Job Creation Theme a Perennial Favorite for Finance Ministers

A Portrait Image of a Man in a Suit in Black and White

There are thousands of incredible speeches in the archives of the Empire Club of Canada, and when one has the chance to sift through them from time to time it becomes clear that certain thematic favorites reoccur on a regular basis. This is particularly true around anything relating to finance and job creation. Rough calculations indicate, in fact, that there are close to 850 speeches that deal with the latter theme that have been delivered at this podium since we first opened for business in 1903. This is not, to be clear, some troubling sign of a lack of originality from the Club or its thousands of guest speakers over the decades, but rather a clear indication of the importance that Canadians and our fellow Ontarians attach to personal and corporate wealth creation, most often achieved through gainful employment.

The visit of our Finance Minister for Ontario this week comes at a time when Canadians are thinking a lot about their own workplace futures in a world economy that has become as volatile as it is unpredictable. For some, these are times of great opportunity, for others, stressful times of uncertainty as they face a new economy without always having the requisite skillsets to succeed. Many finance ministers have grappled with this reality in the past, including the man who sat in the Federal Finance Minister’s chair the year that Minister Charles Sousa was born. When the Hon. Donald M. Fleming addressed the Club on February 13th, 1958, there was a 6% premium on the Canadian dollar that was creating a very heavy handicap for exporters and the tourism industry, and while this problem was pretty much at the opposite end of the spectrum from where we find ourselves today, it was creating anxiety in many Bay Street boardrooms and led the Minister to talk about the fundamental issue of job creation. Here is a brief excerpt from that speech entitled “Dollars and Sense”, delivered almost exactly 58 years ago:


“There is much also that Government can do to assist in meeting an immediate problem of unemployment, particularly if they have sufficient warning of it. There is the opportunity for direct creation of work through construction programmes. This opportunity is open to all levels of government. The municipalities are a very fertile source of employment of this kind, and work provided at the municipal level has the advantage of providing it where it is needed, without uprooting those for whom the work is created. The provinces likewise have open to them a wide field of very useful public investment in the construction of highways, bridges and useful public works which will at the same time create a large volume of employment. The terms upon which all levels of government are able to borrow have eased greatly in the last six months. Money is more plentiful and interest rates on new borrowings are substantially lower. Parliament has approved the Government’s programme of placing at the disposal of the Provinces additional fiscal payments, this year estimated at $82 million. It is expected that this aid will soon reflect itself in works programmes of the provincial and municipal governments.”
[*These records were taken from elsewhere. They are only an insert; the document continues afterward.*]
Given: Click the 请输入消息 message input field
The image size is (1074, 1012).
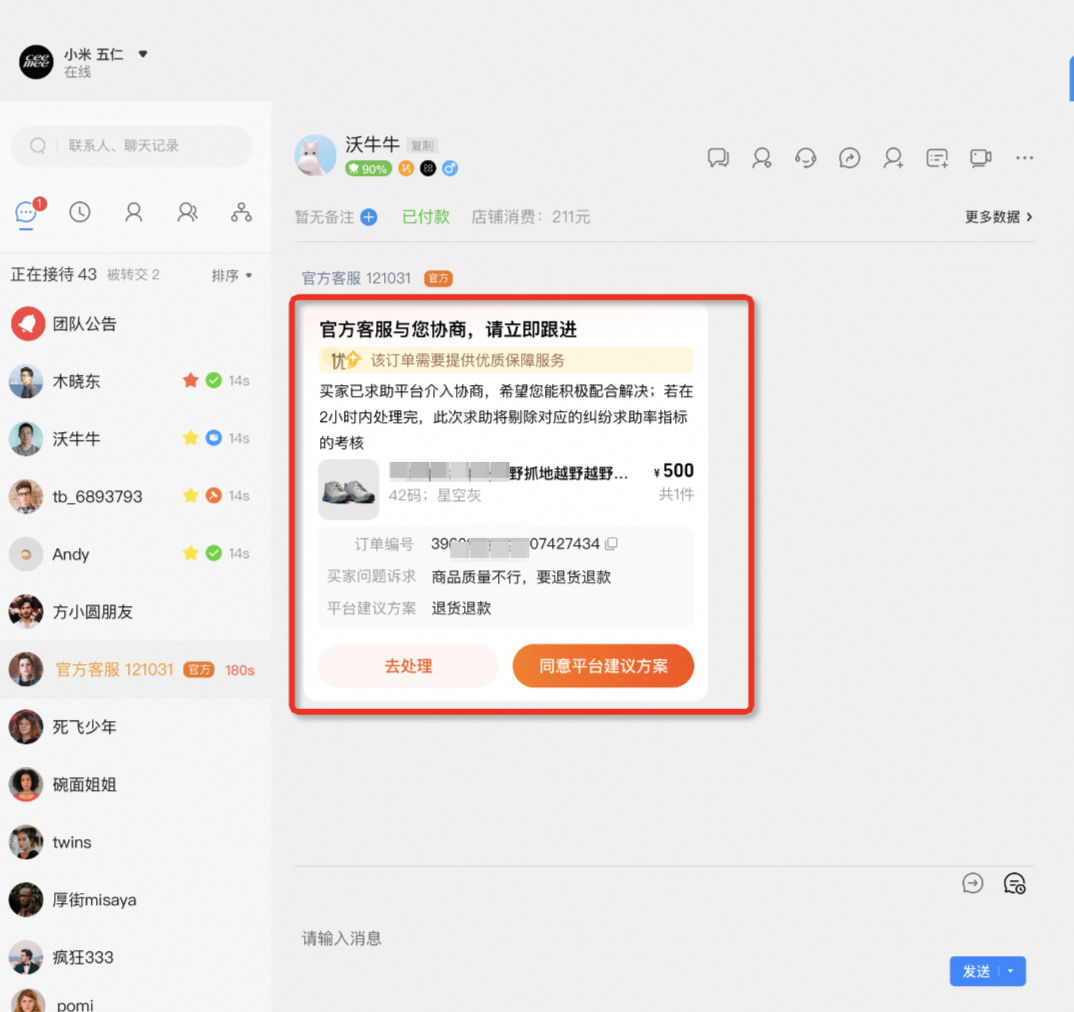Looking at the screenshot, I should pos(600,938).
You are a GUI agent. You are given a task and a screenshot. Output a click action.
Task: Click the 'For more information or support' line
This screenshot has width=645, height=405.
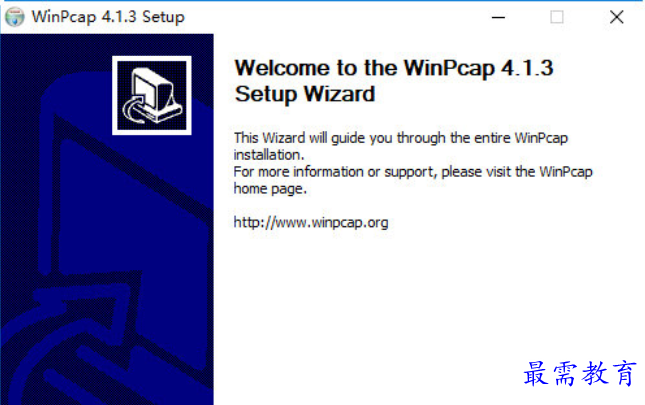point(413,171)
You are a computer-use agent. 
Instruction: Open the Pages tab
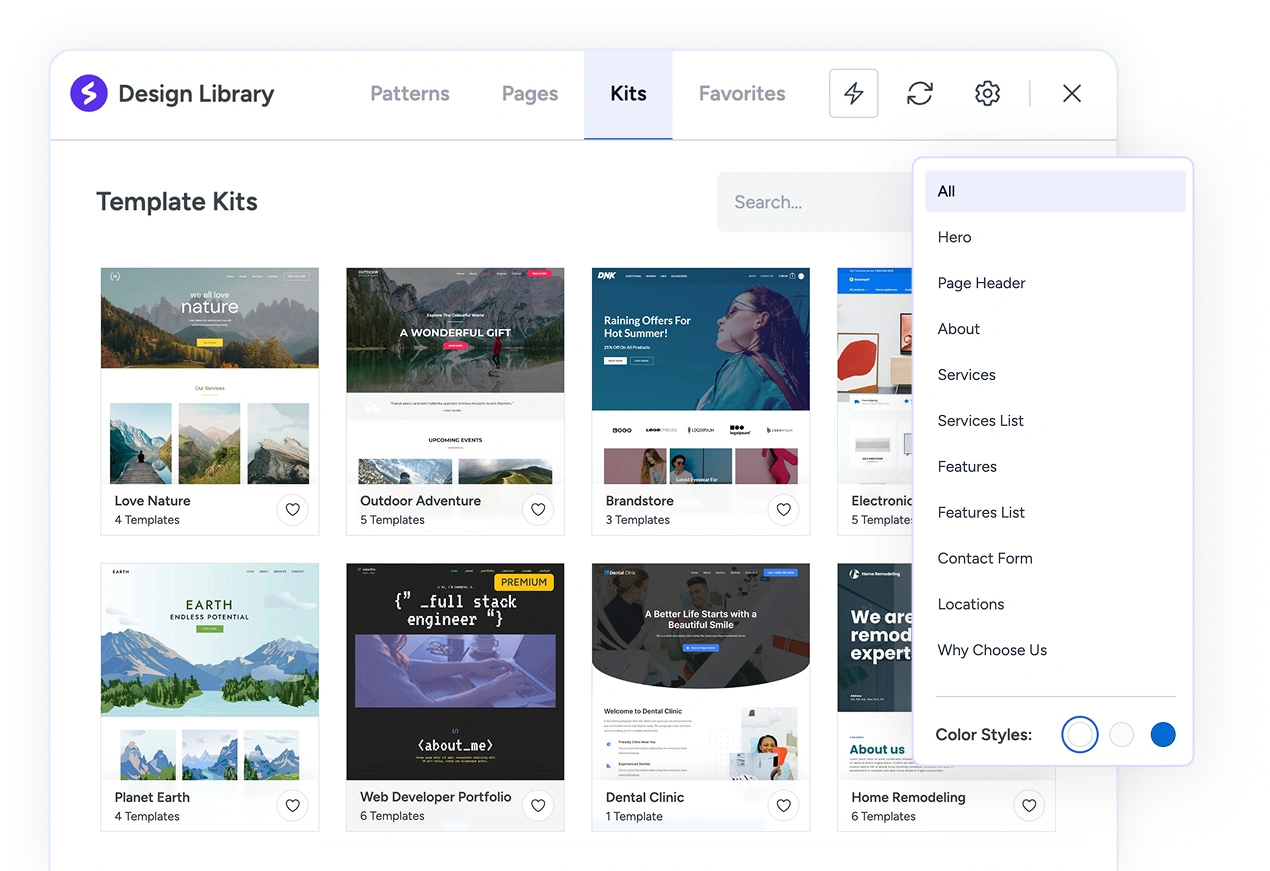coord(530,94)
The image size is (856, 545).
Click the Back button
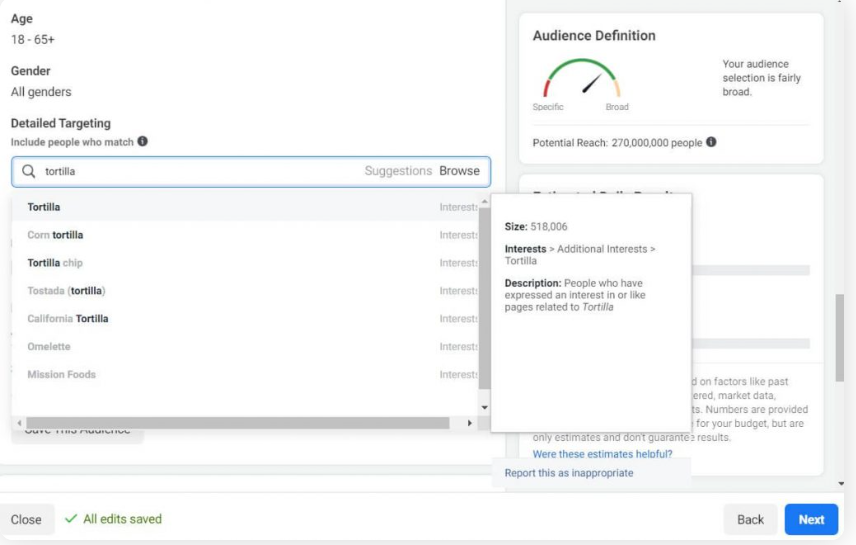(750, 519)
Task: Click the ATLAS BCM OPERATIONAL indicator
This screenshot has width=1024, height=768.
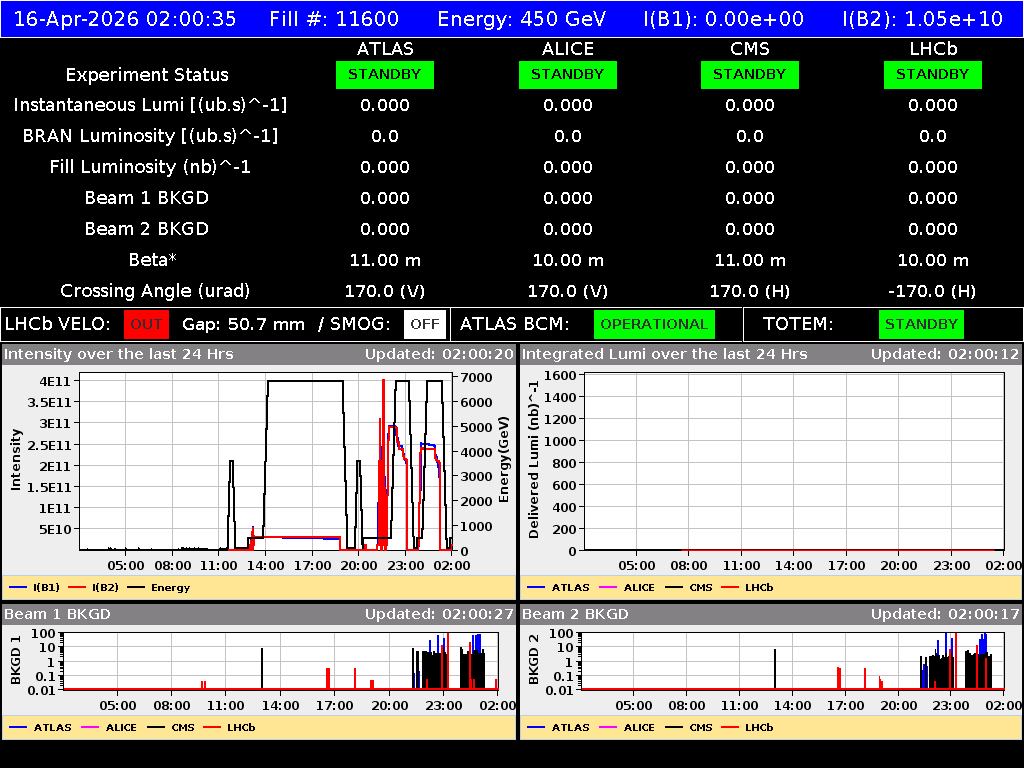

Finance ministers think a lot about the importance of getting Canadians to work, and Minister Sousa’s speech this week will be no exception. It will become, in the historical archives of the Empire Club, a snapshot in time on how well we as Canadians and as Ontarians dealt with job creation and economic growth during a period of oil gluts, a very strong American dollar, anxiety about climate change and terrorism, and a disparity in wealth distribution which is creating a wider gulf between the haves and the have nots of our society.